_TO DO_: Could you print the data that follows exactly as given?

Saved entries
--
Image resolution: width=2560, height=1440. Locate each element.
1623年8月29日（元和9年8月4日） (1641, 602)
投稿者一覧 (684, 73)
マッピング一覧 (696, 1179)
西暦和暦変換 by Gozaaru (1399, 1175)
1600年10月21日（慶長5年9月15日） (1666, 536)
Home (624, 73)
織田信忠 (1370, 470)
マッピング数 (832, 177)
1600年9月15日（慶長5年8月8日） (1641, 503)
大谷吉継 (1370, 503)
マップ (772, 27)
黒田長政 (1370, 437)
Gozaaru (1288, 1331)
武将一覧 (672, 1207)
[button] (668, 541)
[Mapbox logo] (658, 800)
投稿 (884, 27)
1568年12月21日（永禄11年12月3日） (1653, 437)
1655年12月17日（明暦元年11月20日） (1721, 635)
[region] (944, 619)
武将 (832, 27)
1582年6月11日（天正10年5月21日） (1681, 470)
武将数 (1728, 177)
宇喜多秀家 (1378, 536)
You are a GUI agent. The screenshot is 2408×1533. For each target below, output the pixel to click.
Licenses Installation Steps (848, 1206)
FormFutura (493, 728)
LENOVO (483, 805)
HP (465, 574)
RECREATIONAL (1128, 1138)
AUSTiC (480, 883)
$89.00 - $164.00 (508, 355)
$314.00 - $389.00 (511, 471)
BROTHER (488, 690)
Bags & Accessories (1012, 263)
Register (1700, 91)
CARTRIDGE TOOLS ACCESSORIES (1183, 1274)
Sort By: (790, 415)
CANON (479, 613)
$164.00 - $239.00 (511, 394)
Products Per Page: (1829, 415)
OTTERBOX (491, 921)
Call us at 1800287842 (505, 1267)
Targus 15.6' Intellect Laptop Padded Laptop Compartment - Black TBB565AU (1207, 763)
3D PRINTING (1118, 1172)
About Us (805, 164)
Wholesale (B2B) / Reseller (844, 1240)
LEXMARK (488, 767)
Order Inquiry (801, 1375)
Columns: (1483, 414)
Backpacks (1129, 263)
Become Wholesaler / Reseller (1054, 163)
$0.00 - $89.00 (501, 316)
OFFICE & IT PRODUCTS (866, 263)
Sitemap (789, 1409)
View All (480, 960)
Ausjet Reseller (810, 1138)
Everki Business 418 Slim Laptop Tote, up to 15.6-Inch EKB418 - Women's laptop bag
--
_WRITTEN SOLUTION_:
Image resolution: width=2560, height=1440. Locate each element.
1623年8月29日（元和9年8月4日） (1641, 602)
投稿者一覧 (684, 73)
マッピング一覧 (696, 1179)
西暦和暦変換 by Gozaaru (1399, 1175)
1600年10月21日（慶長5年9月15日） (1666, 536)
Home (624, 73)
織田信忠 (1370, 470)
マッピング数 (832, 177)
1600年9月15日（慶長5年8月8日） (1641, 503)
大谷吉継 (1370, 503)
マップ (772, 27)
黒田長政 (1370, 437)
Gozaaru (1288, 1331)
武将一覧 (672, 1207)
[button] (668, 541)
[Mapbox logo] (658, 800)
投稿 (884, 27)
1568年12月21日（永禄11年12月3日） (1653, 437)
1655年12月17日（明暦元年11月20日） (1721, 635)
[region] (944, 619)
武将 (832, 27)
1582年6月11日（天正10年5月21日） (1681, 470)
武将数 (1728, 177)
宇喜多秀家 (1378, 536)
You are a GUI agent. The screenshot is 2408×1533. For each target below, output the pixel to click.
Licenses Installation Steps (848, 1206)
FormFutura (493, 728)
LENOVO (483, 805)
HP (465, 574)
RECREATIONAL (1128, 1138)
AUSTiC (480, 883)
$89.00 - $164.00 (508, 355)
$314.00 - $389.00 (511, 471)
BROTHER (488, 690)
Bags & Accessories (1012, 263)
Register (1700, 91)
CARTRIDGE TOOLS ACCESSORIES (1183, 1274)
Sort By: (790, 415)
CANON (479, 613)
$164.00 - $239.00 (511, 394)
Products Per Page: (1829, 415)
OTTERBOX (491, 921)
Call us at 1800287842 (505, 1267)
Targus 15.6' Intellect Laptop Padded Laptop Compartment - Black TBB565AU (1207, 763)
3D PRINTING (1118, 1172)
About Us (805, 164)
Wholesale (B2B) / Reseller (844, 1240)
LEXMARK (488, 767)
Order Inquiry (801, 1375)
Columns: (1483, 414)
Backpacks (1129, 263)
Become Wholesaler / Reseller (1054, 163)
$0.00 - $89.00 (501, 316)
OFFICE & IT PRODUCTS (866, 263)
Sitemap (789, 1409)
View All (480, 960)
Ausjet Reseller (810, 1138)
Everki Business 418 Slim Laptop Tote, up to 15.6-Inch EKB418 - Women's laptop bag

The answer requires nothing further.